Окунев разоблачен, как
американский шпион. Накануне неизбежного ареста он кончает жизнь самоубийством.
А потрясенному
Трубникову Макеев рассказывает о своем разговоре с министром здравоохранения.
Трубникову предоставлена возможность честной работой искупить свою вину.
Такова главная линия
пьесы –умной, страстной и глубоко партийной.
В ней сказалось умение
К. Симонова крупными и выразительными штрихами рисовать разносторонние
человеческие характеры и сталкивать их в острых, напряженных конфликтах.
Характер Трубникова
раскрыт не только в его отрицательных проявлениях. В напряженной и мужественной
борьбе с чумою профессор показан так, что мы убеждаемся: нет, не из одного
только уважения к таланту и научным трудам принимали этого человека пять лет
назад в партию. Он не раз испытывал на самом себе действие опасных микробов,
проверяя результаты своих работ. Он, когда это нужно, соглашается, чтобы дочь
его пошла в чумной изолятор. И в конце пьесы мы верим, что Трубников
действительно понял свою вину и всем трудом своей жизни будет стремиться
оправдать великодушное доверие правительства.
Андрей Макеев –
неутомимый созидатель: трудовой долг бросает его то в тайгу, то в пустыню, и
там, где он прошел, возникают новые города, загораются огни домен, изменяется
лицо советской земли. Быть может, более, чем кто-либо другой из числа
действующих лиц, - Макеев сродни излюбленным героям прежних пьес К. Симонова.
Зритель давно уже
полюбил герое, с которыми знакомил его в своих пьесах Константин Симонов, щедро
и полно раскрывая богатый внутренний мир советского человека.
Отличная лепка
образов, уверенное драматургическое мастерство, точный и яркий язык – эти
качества с настоящей силой проявились в пьесе "Чужая тень".
В маленкой группе
людей, действующих в этой пьесе, К. Симонов сумел показать великолепные,
неповторимые черты нашего социалистического общества, которое борется за
каждого советского человека и оберегает его от ложных шагов, уводящих на
опасные тропы.
Тенью чужого,
человеконенавистнического, подлого и своекорыстного мира предстает в пьесе
Окунев.
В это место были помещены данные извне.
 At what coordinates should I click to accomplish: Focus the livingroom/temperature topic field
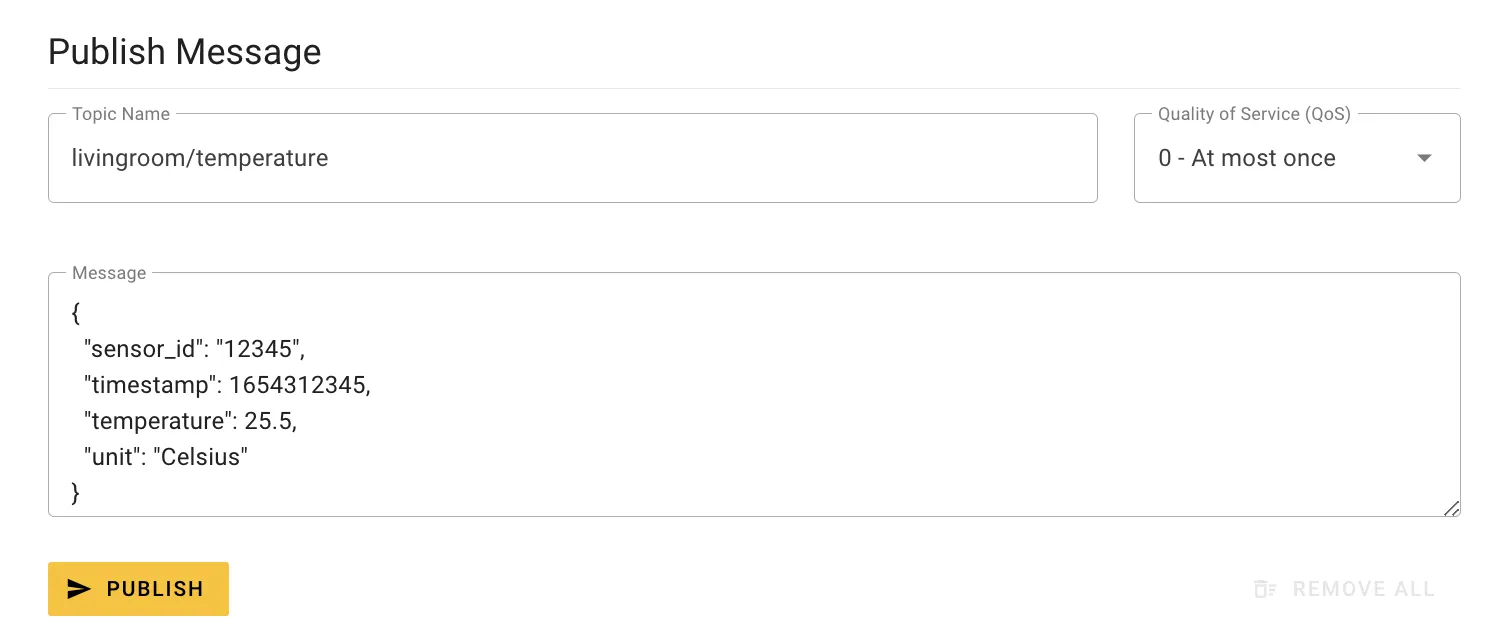[x=573, y=158]
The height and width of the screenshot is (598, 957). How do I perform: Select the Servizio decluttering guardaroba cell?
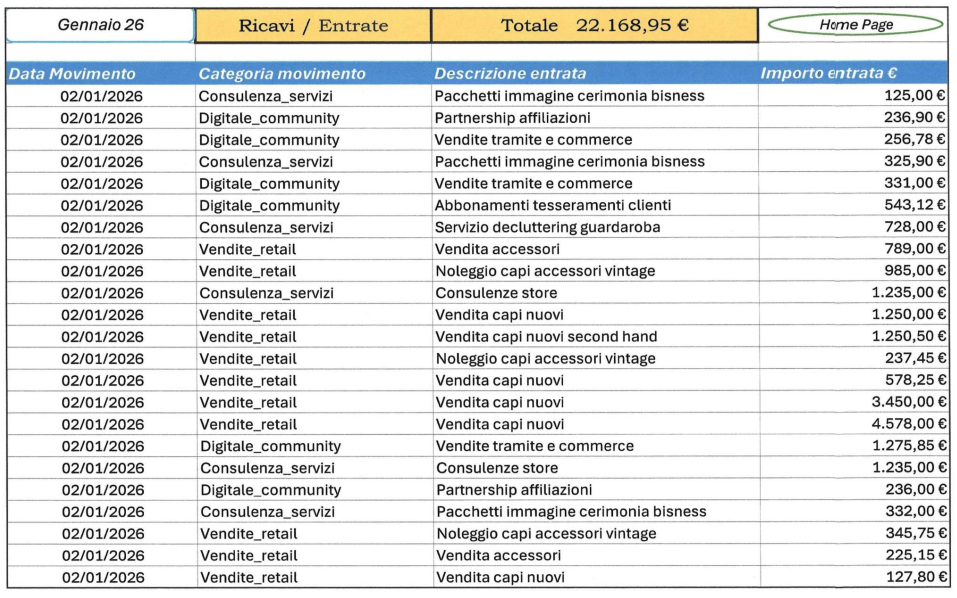pyautogui.click(x=547, y=228)
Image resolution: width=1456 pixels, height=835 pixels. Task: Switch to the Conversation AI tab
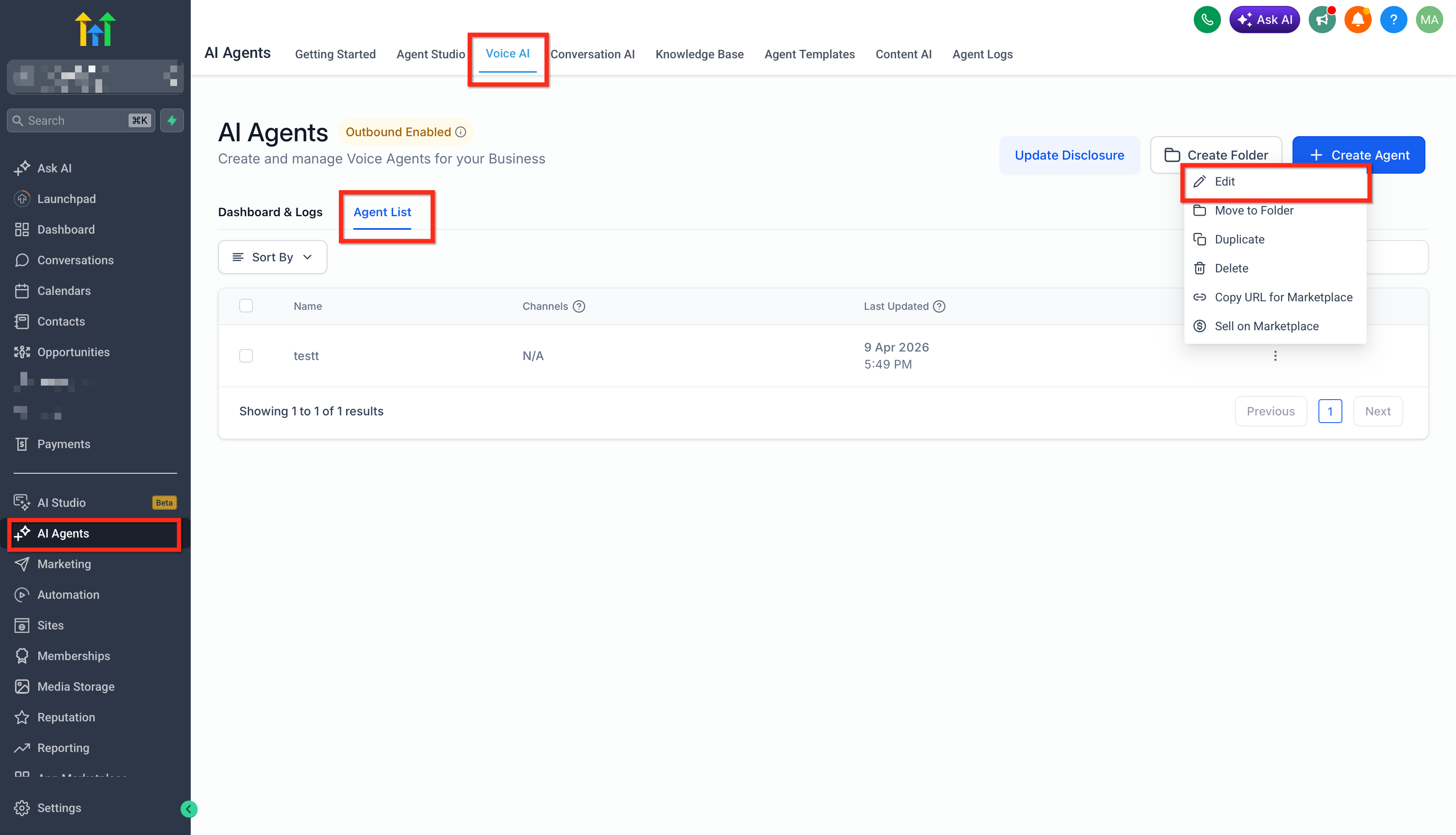coord(592,54)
Его американские хозяева не появляются на сцене, но мы все же ясно
видим их – по той тени, которая на миг прошла перед нами.
Это они, которых так
хорошо знает и священной ненавистью ненавидит писатель, - они и есть сегодня
самая страшная чума, угрожающая человечеству.
От этой чумы охраняет
народы мира Советский Человек.
Он – порука тому, что
бредовые "утопии", подобные кликушескому карканью Рассела и Хаксли,
никогда не осуществятся.
Свет Кремля, ведущий
советских людей от подвига к подвигу, - порука тому, что мир действительно
получит то счастье мирного творческого труда, к которому он так страстно
стремится.
И чтобы человечество
на пути к этому счастью не оказалось застигнутым врасплох врагами, - страстно и
проникновенно обращается к нему наша литература:
- Люди, будьте
бдительны!"
("Литературная
газета", 1949, № 33 (23, апрель), с. 3).